There's a billionaire hedge fund manager in the new Google CFO's Wall Street fanclub

Leon CoopermanReuters/ Jeff ZelevanskyLeon Cooperman, the founder of Omega Advisors

Billionaire hedge fund manager Leon Cooperman, the founder of $US10 billion Omega Advisors, is super bullish on Google and its new CFO.

The 72-year-old investor said in his fund’s second-quarter letter that he snapped up a position in the tech giant in mid-April.

He bought in when Google was trading at $US602 per share. They’re currently trading above $US655, which represents a return of almost 9% in a little over three months.

One of the main appeals of Google is the new CFO, Ruth Porat, according to Cooperman.

Porat, who was widely regarded as the most powerful woman on Wall Street in her previous role as CFO of Morgan Stanley, joined Google back in March.

She made a great impression on a lot of Wall Street analyst during her first Google’s quarterly earnings call this month. One wrote that her hire felt like “the dawn of a new era” for the company.

Cooperman described her debut as a “tectonic shift” for the way Google treats shareholders in his July letter to investors.

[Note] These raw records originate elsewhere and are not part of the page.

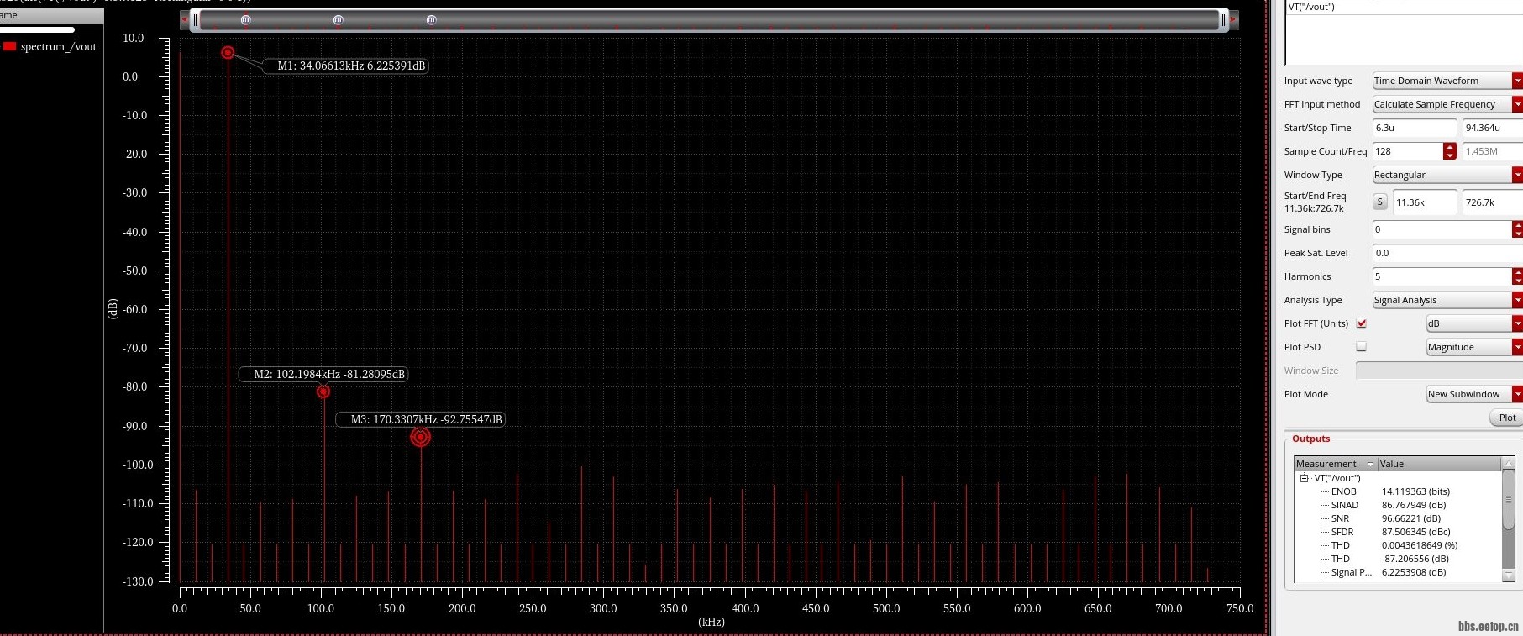Click the red spectrum_/vout legend swatch
Viewport: 1523px width, 636px height.
[10, 47]
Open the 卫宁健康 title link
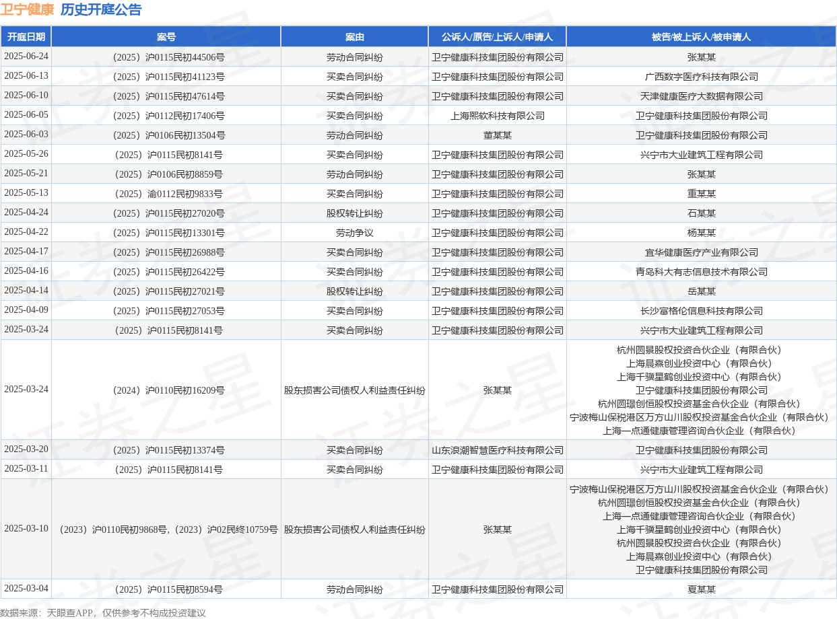This screenshot has width=837, height=619. [27, 9]
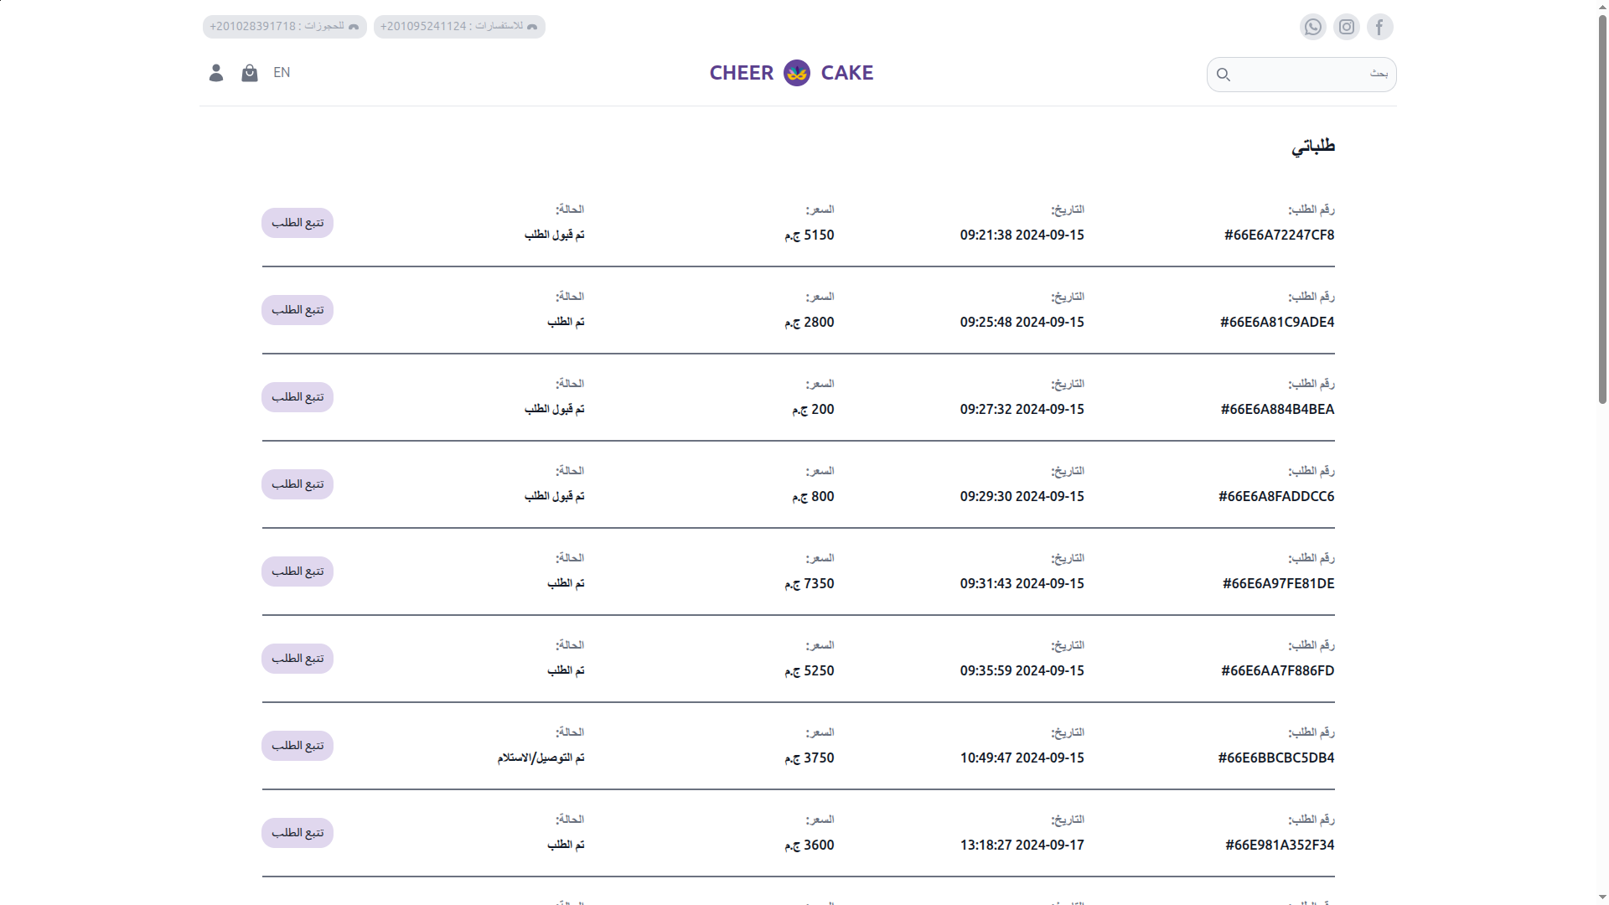1609x905 pixels.
Task: Open the shopping bag cart icon
Action: (249, 73)
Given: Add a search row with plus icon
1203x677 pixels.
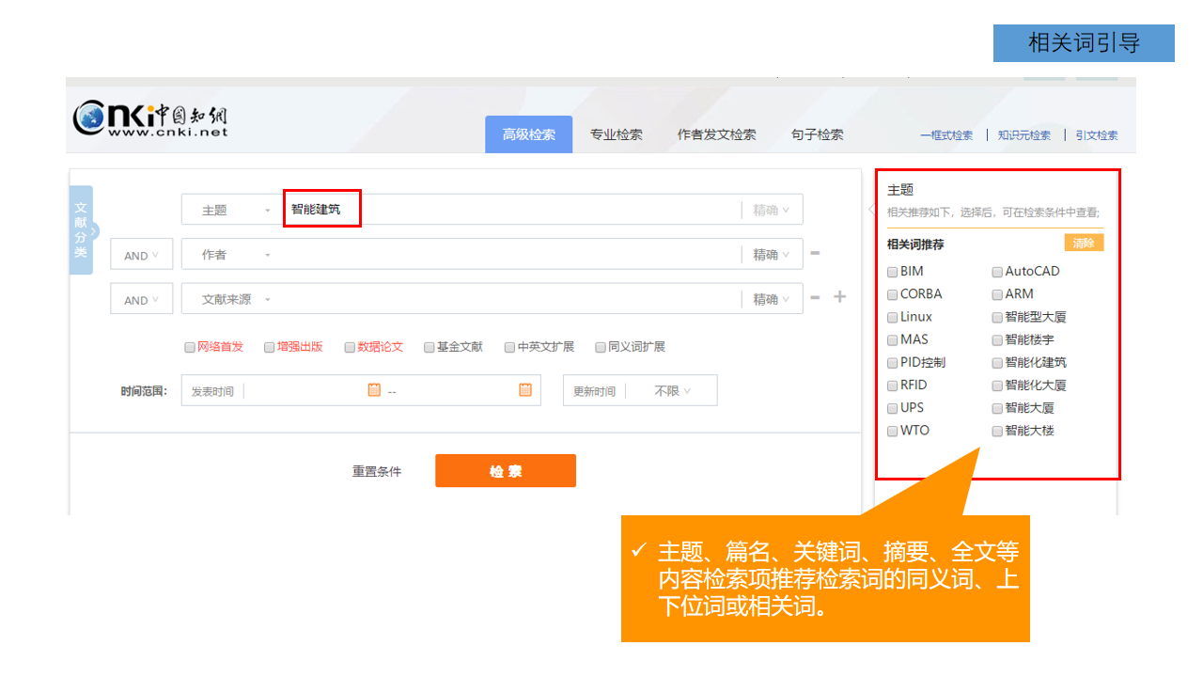Looking at the screenshot, I should pos(840,297).
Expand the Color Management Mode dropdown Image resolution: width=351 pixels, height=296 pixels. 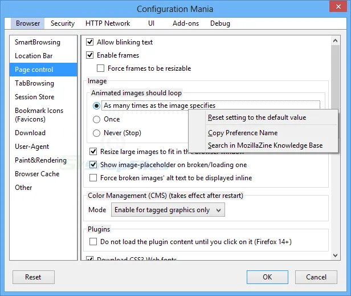168,210
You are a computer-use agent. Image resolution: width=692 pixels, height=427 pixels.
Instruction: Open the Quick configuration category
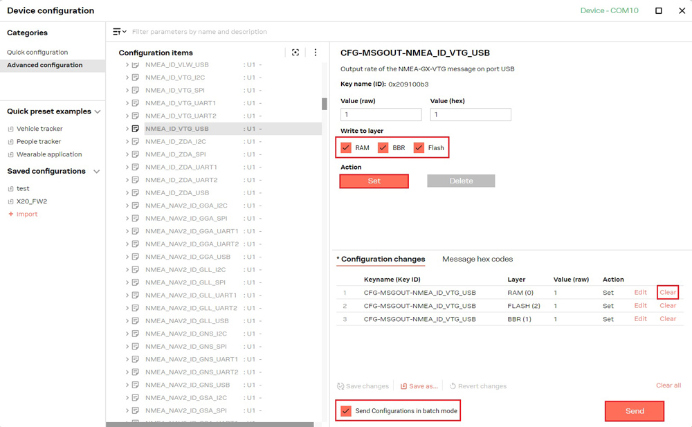(37, 53)
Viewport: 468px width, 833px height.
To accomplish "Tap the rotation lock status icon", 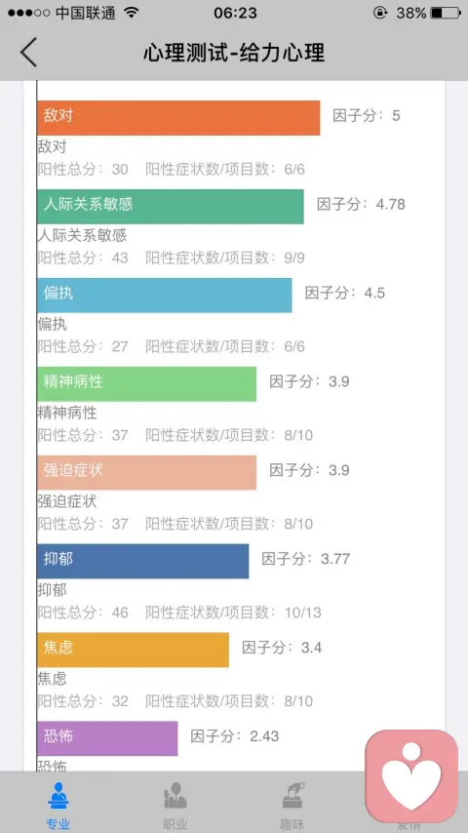I will click(380, 13).
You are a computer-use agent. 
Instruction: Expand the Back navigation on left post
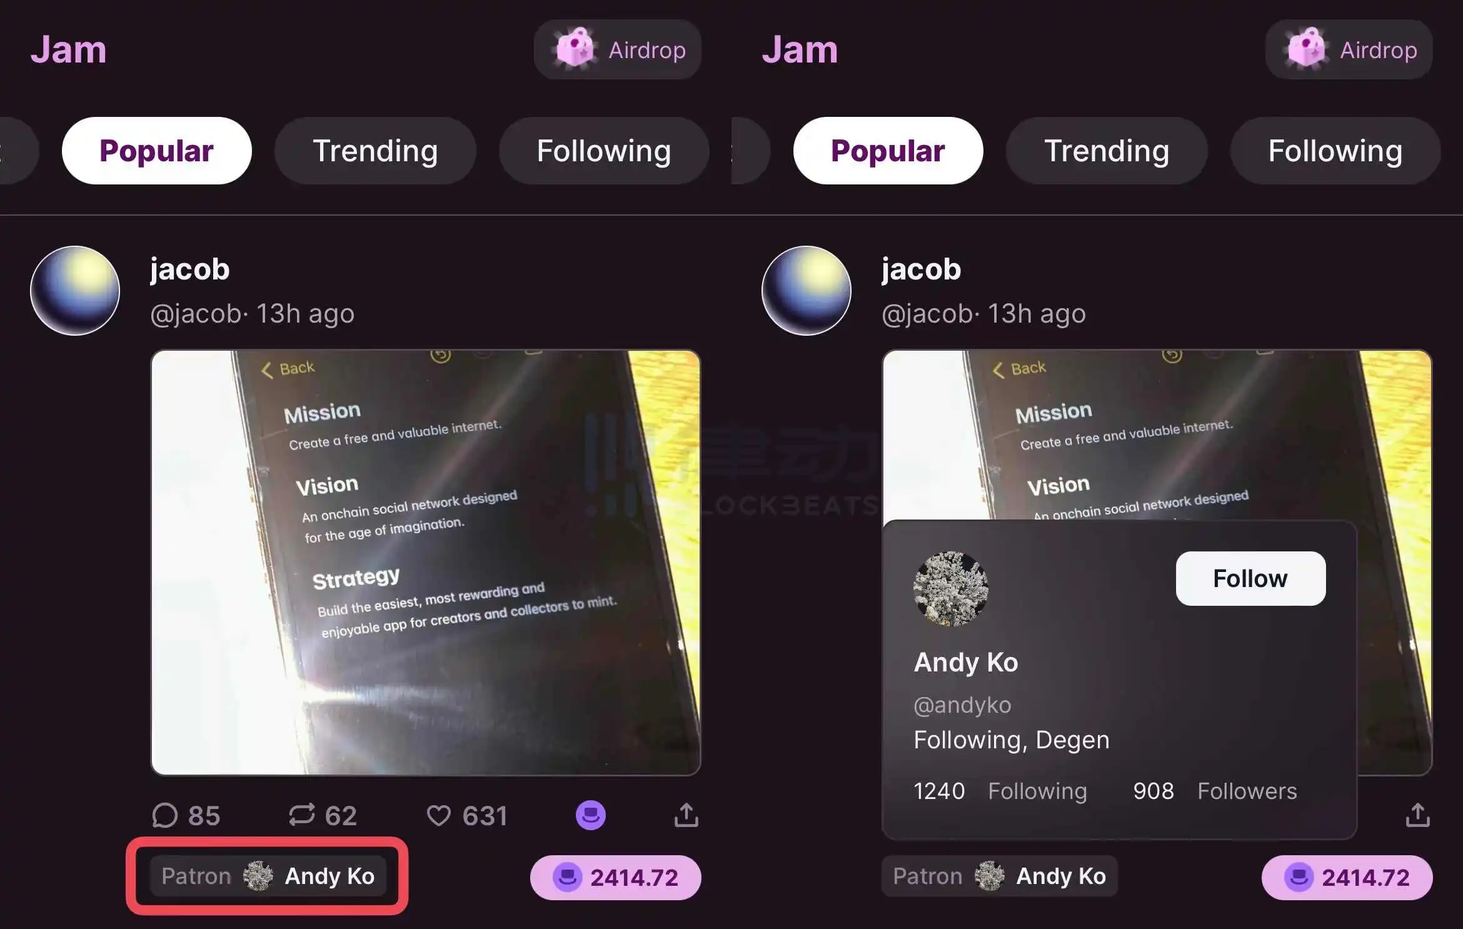pos(289,367)
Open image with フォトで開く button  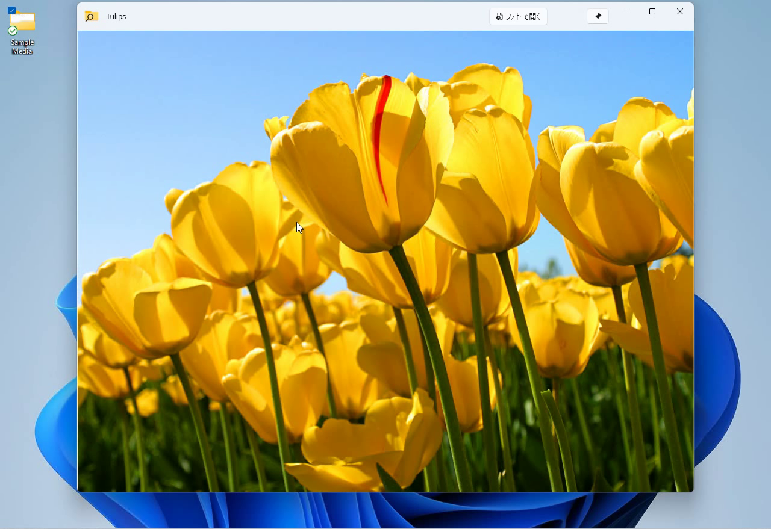tap(518, 16)
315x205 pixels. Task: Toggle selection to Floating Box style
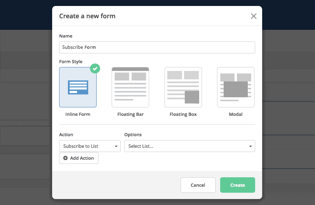pyautogui.click(x=183, y=87)
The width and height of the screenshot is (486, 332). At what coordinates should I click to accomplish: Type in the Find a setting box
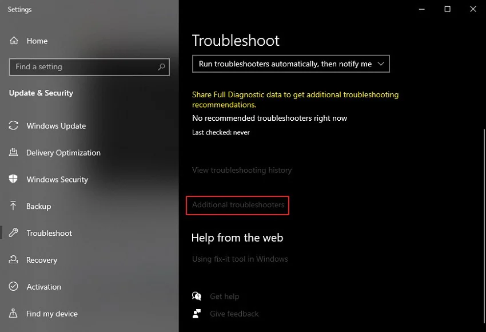click(83, 67)
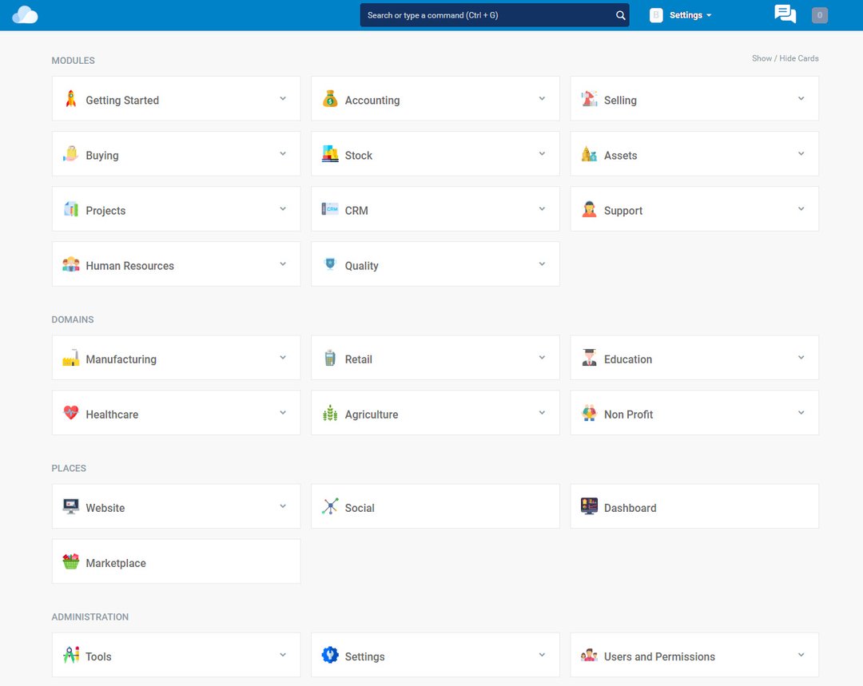Open the CRM module link
The image size is (863, 686).
(x=356, y=211)
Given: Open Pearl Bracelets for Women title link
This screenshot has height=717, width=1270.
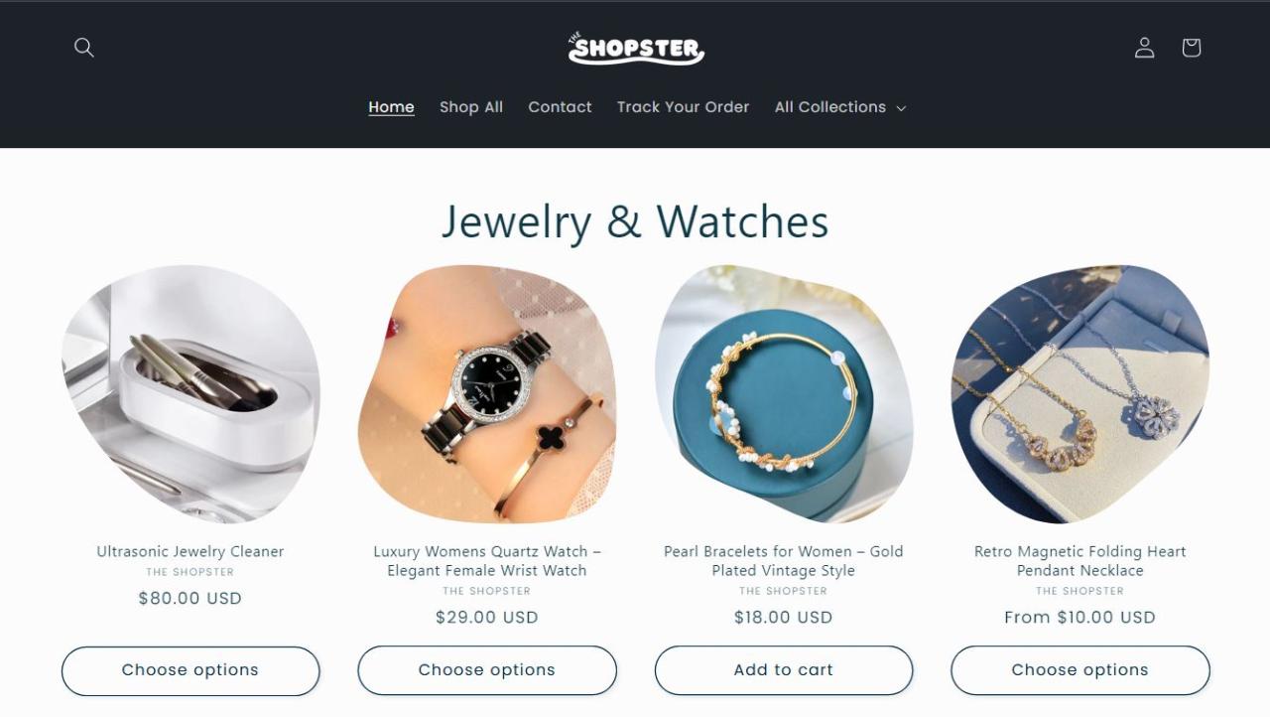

Here is Cooperman (emphasis ours):

In mid-April, we initiated a position in GOOGL on the belief that the business was not being fully appreciated by the market. At the time, GOOGL and the S&P 500 were trading at the same 16x P/E multiple. However, GOOGL had superior fundamentals on just about every financial metric versus the S&P — Revenue Growth, EBITDA Margin, Cash Flow and Earnings.

GOOGL shares were trading at a discount because of several perceptions that had gained a following in the market such as search was dying because of mobile applications, competition from Facebook, poor capital allocation and management turnover. While we acknowledge that consumers are in fact spending more time in applications, our belief is that Search is still relevant in the mobile world and that the incoming CFO, Ruth Porat, can take a more shareholder-friendly approach to OpEx and CapEx.

The company reported earnings on July 16th and showed a strong EPS beat vs. consensus numbers. The company announced it now has more than 1 billion users across Google Search, YouTube, Android, Chrome and Google Maps. Additionally, the strong performance in the company was driven by core Search — especially on mobile — and YouTube. Lastly, Ruth Porat made her debut on the earnings call and presented what we consider a tectonic shift for the way GOOGL treats shareholders. She made it clear that proper resource allocation stretches across OpEx and CapEx and that the company is going to be focused on making efficient and effective investments across the board. Additionally, Ruth said that her focus is on maximizing shareholder value over the medium and long-term and debt could theoretically be a part of that equation. GOOGL currently has ~$US65bn in net cash of which ~$US40bn is overseas.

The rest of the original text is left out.